On how he’s trading Europe right now:

“The problem is you can make a pretty sensible argument for almost any outcome in Europe. It could be a run on the banks very quickly. The Greeks could end up staying in for a little bit longer. They could vote to take themselves out. There could be a eurobond. The whole situation could be overtaken by events. We could have bank runs in Spain. We could have LTRO. We could have a concerted bond-buying action from the ECB. You can make a sensible argument for almost any outcome it’s in such a state of flux right now. I think that when you get into these sorts of situations, the first thing you want to do is you want to ensure that your money is in a place where you like the credit so that if there is a major banking problem you’re not going to lose money on credit…The reason why the treasury market’s doing so well. Treasuries, and the short end of Europe with German government bonds, for two years now yield being essentially zero.”

On France and Italy:

“I think Spain is the battleground. I think that [France and Italy] come after. I think it will all be resolved

in terms of where we end up with Spain, honestly. If Spain leaves, I think if Spain comes to a position where it has to leave, I think you’ll end up in a situation where either Spain leaves or Germany leaves.”

On whether a run on banks has already begun:

“I think that it’s been a crawling, slow run for a long period of time. 650 billion euros via the target two system has found its way into Germany, and that has come from the deposit base elsewhere in

Europe. And as the stress has increased and we go towards a situation where Greece might actually – you’ve come to the realization that a euro in a Spanish bank and a euro in a Portuguese bank are not worth as much as a euro in a German bank.”

On JPMorgan’s 2 billion trading losses:

“I think JPMorgan – it’s well known in the Street – and I want to be very kind to JPMorgan as my biggest trader and former employer… My first job was at JPMorgan on Wall Street when I was 23. So I’ve got a very good disposition towards that bank.

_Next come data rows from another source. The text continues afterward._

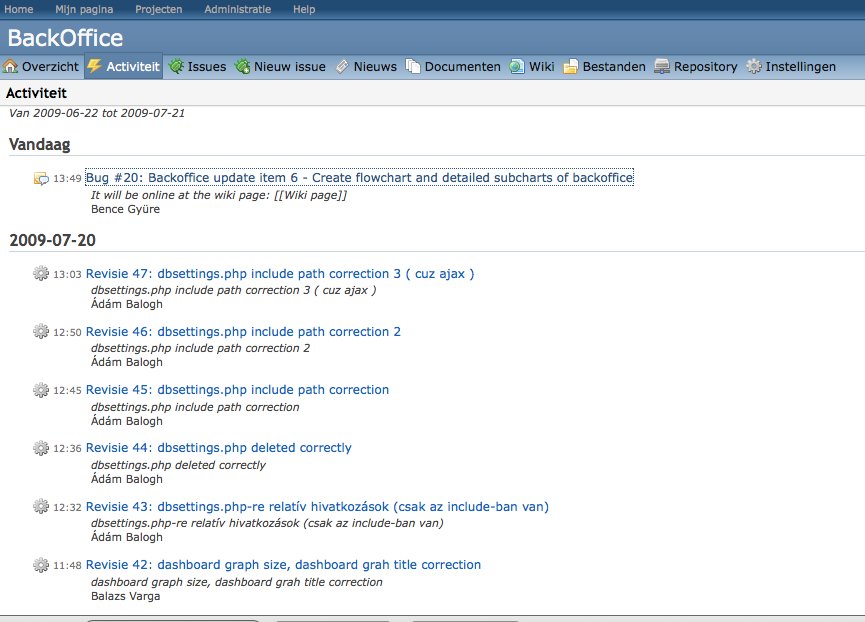865x622 pixels.
Task: Open the Projecten top menu item
Action: [x=159, y=9]
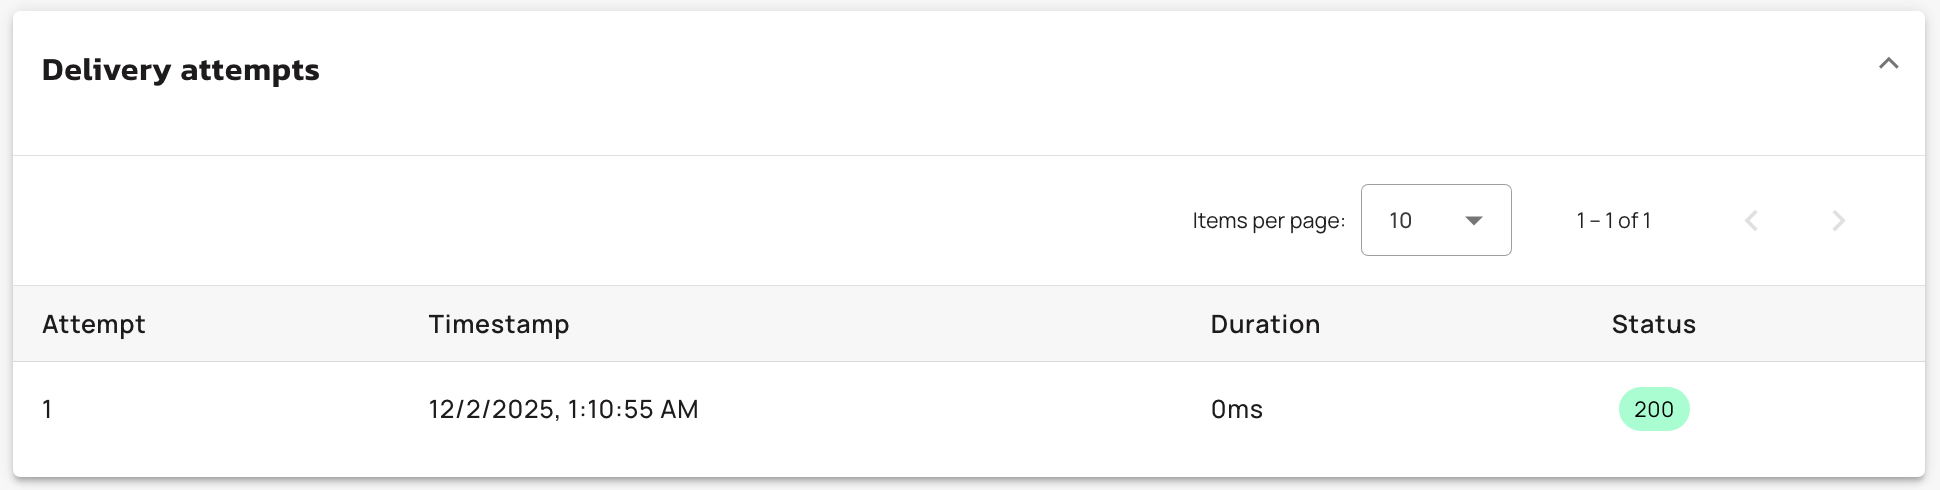
Task: Click the Delivery attempts heading
Action: pyautogui.click(x=180, y=70)

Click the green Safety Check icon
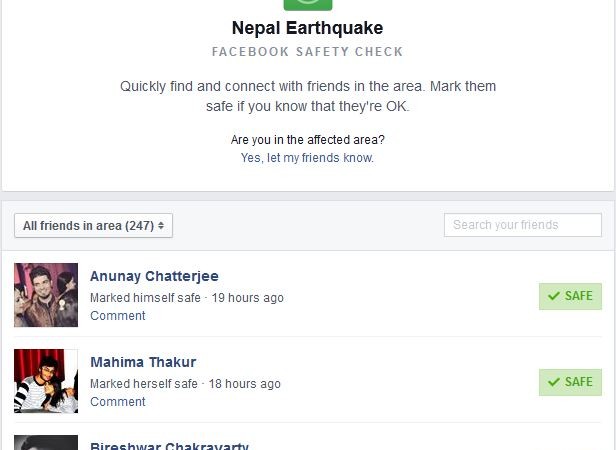pyautogui.click(x=307, y=5)
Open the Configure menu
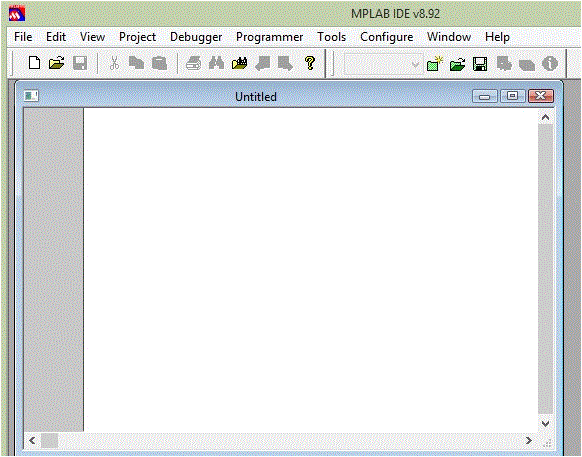This screenshot has height=457, width=582. click(x=387, y=37)
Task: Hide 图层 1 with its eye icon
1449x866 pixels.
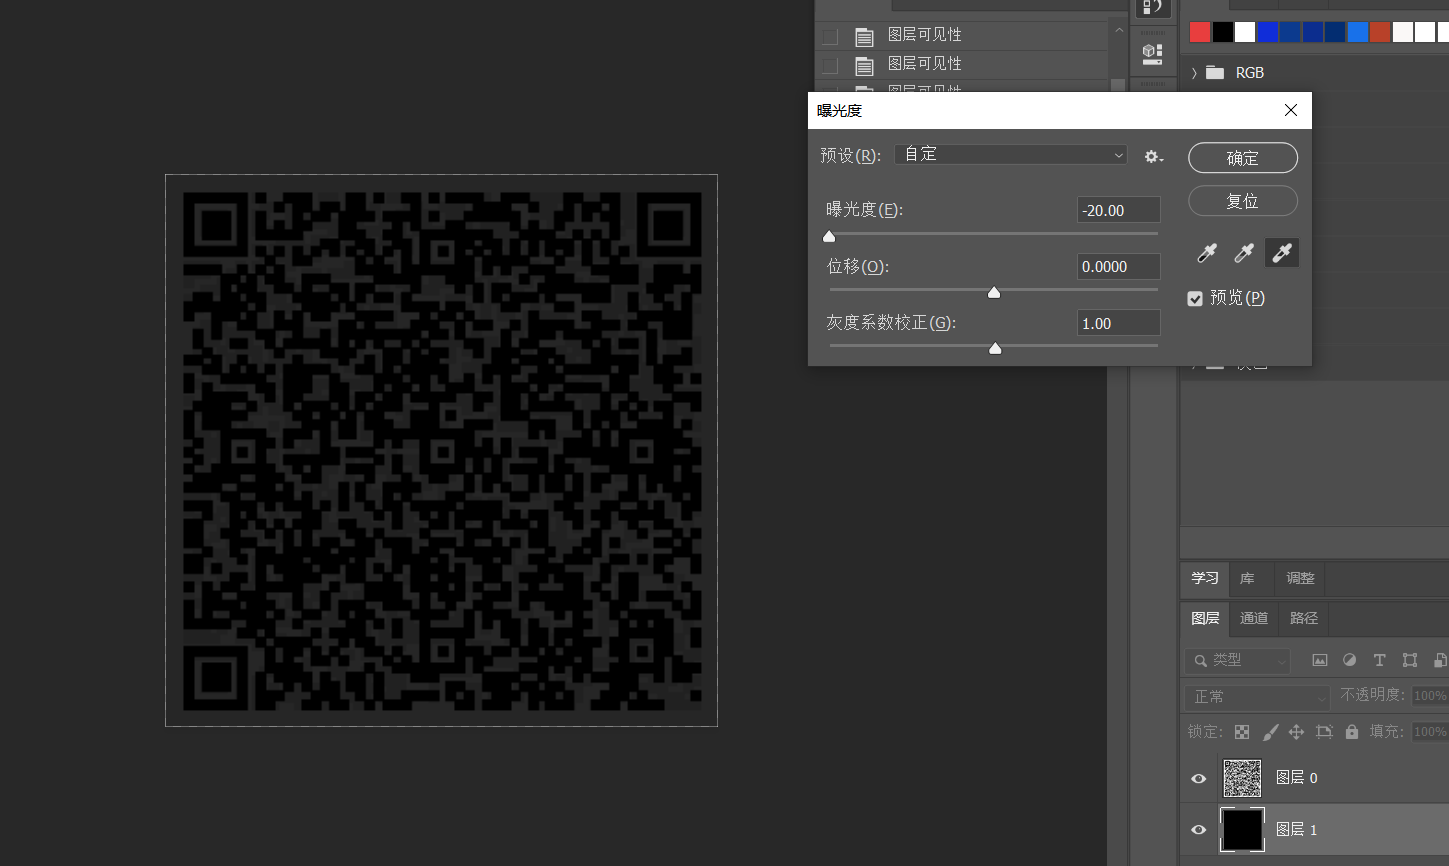Action: [x=1198, y=830]
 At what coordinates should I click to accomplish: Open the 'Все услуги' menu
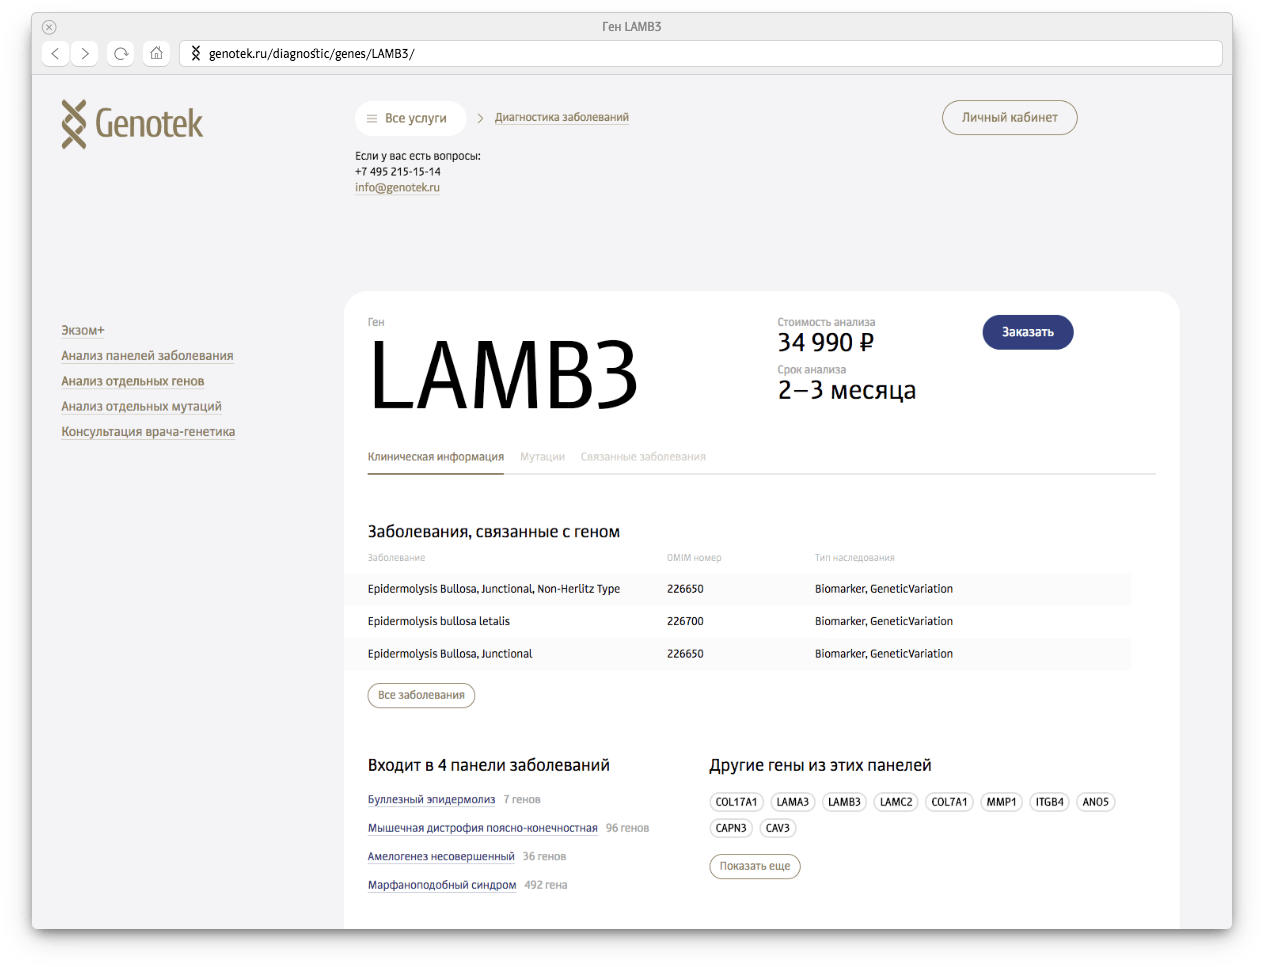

But I would say that if a bank in its normal course of its business has exposure to mortgage markets, has exposure to corporate accounts parties and the activities that they undertook in their chief investment office just increased them. So I don’t think they could be described in any way as a hedge. They’re not out of those positions. And if we end up with a catastrophe in Europe in the short run, they’re probably not positions that anyone would want to have.”

On whether the loss is broader than a trading loss:

“I think it’s a trading loss. They deliberately put the positions on. The London whale, who has subsequently been harpooned, put positions on and yeah, other people in the Street – BlueCrest and our credit fund, in the normal course of our business in a small way, not in any way looking to try and cause them any problems, we found some anomalies in the market. And I think that a number of credit funds found anomalies caused by these very large transactions, and possibly have taken the other side to provide market liquidity.”

On whether there’s any way for JPMorgan to elegantly extract itself from the situation:

“There’s always a price. There’s always a price to get out of anything. It might not be a price you like, but there’s always a price. So that’s true. It is in very high grade credit in the United States, so I think that they would ultimately be able to exit this position, yes.”

On whether he’d do the same thing as Jamie Dimon, maximizing the economic value of the trade over the long-term even if it’s going to come with some serious mark-to-market pain:

“Absolutely I would. There are other hedges. If corporate American credit really blows out, it’s likely that there are much bigger problems elsewhere. There are other instruments to hedge in. So yeah, I would be looking, if I was in that position, creatively at finding other avenues to reduce the value of risk of the book.”